Recorded data:
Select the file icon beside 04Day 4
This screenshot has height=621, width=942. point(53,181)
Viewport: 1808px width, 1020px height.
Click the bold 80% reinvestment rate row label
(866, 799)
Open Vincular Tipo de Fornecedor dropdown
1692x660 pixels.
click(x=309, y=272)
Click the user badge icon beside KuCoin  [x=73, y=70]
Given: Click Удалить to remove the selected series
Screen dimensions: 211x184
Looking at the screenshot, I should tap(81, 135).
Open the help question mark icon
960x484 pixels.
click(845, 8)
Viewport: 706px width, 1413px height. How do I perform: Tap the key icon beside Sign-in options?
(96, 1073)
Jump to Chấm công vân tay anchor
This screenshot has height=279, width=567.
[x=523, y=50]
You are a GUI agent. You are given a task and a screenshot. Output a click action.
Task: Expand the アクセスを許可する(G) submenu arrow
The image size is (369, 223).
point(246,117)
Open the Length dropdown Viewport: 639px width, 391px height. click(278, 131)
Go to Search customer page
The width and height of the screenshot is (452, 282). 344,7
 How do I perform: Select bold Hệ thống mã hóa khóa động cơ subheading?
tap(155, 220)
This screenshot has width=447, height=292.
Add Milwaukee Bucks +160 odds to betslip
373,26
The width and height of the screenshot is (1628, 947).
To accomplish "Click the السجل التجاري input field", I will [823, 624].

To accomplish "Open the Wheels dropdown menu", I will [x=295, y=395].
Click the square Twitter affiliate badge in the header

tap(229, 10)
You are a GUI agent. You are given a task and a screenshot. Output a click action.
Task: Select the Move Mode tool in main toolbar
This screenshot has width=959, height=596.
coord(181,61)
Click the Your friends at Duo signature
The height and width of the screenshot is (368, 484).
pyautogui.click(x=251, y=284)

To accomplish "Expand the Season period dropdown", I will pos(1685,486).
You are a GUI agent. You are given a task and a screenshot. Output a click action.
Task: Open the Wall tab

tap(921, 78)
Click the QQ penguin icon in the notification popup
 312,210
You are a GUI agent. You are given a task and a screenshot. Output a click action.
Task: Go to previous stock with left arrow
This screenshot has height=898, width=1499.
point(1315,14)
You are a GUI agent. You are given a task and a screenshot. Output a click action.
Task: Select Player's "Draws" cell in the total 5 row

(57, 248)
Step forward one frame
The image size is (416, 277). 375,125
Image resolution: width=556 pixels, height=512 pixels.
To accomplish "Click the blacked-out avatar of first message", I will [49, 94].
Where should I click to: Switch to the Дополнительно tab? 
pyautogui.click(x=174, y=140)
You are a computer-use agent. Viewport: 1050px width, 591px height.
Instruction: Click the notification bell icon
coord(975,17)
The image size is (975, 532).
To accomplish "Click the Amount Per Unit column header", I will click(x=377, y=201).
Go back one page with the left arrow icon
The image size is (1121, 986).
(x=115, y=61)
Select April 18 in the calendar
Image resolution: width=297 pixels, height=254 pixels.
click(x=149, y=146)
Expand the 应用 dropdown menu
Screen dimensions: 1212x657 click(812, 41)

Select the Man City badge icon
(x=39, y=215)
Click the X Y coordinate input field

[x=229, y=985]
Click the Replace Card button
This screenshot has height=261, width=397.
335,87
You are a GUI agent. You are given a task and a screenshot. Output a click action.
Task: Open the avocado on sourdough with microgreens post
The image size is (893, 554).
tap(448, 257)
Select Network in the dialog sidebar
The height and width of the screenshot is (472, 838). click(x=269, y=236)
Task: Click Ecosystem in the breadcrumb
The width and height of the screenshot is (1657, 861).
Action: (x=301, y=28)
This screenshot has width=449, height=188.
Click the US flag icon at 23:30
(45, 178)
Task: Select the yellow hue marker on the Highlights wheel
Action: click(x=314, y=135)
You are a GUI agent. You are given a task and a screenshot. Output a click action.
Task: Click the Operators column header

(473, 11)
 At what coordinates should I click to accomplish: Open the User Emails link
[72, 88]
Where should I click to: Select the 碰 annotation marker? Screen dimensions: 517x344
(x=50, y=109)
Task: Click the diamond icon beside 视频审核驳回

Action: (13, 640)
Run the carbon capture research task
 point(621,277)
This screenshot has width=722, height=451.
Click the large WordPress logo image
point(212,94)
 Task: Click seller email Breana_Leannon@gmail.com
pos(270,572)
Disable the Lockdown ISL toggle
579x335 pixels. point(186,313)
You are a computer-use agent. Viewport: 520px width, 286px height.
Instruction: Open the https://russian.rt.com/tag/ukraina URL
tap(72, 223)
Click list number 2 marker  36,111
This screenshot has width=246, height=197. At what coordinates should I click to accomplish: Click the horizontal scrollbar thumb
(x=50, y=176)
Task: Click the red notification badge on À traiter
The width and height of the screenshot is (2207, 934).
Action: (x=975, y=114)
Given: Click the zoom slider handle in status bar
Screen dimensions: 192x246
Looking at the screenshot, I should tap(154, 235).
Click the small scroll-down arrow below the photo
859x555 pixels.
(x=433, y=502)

Task:
Find each line in the items above that contains the string "coordinates" and copy those lines out.

Result for this task:
 At what coordinates should I click to accomplish: Open the User Emails link
This screenshot has width=246, height=197. At what coordinates should I click to accomplish: Click the horizontal scrollbar thumb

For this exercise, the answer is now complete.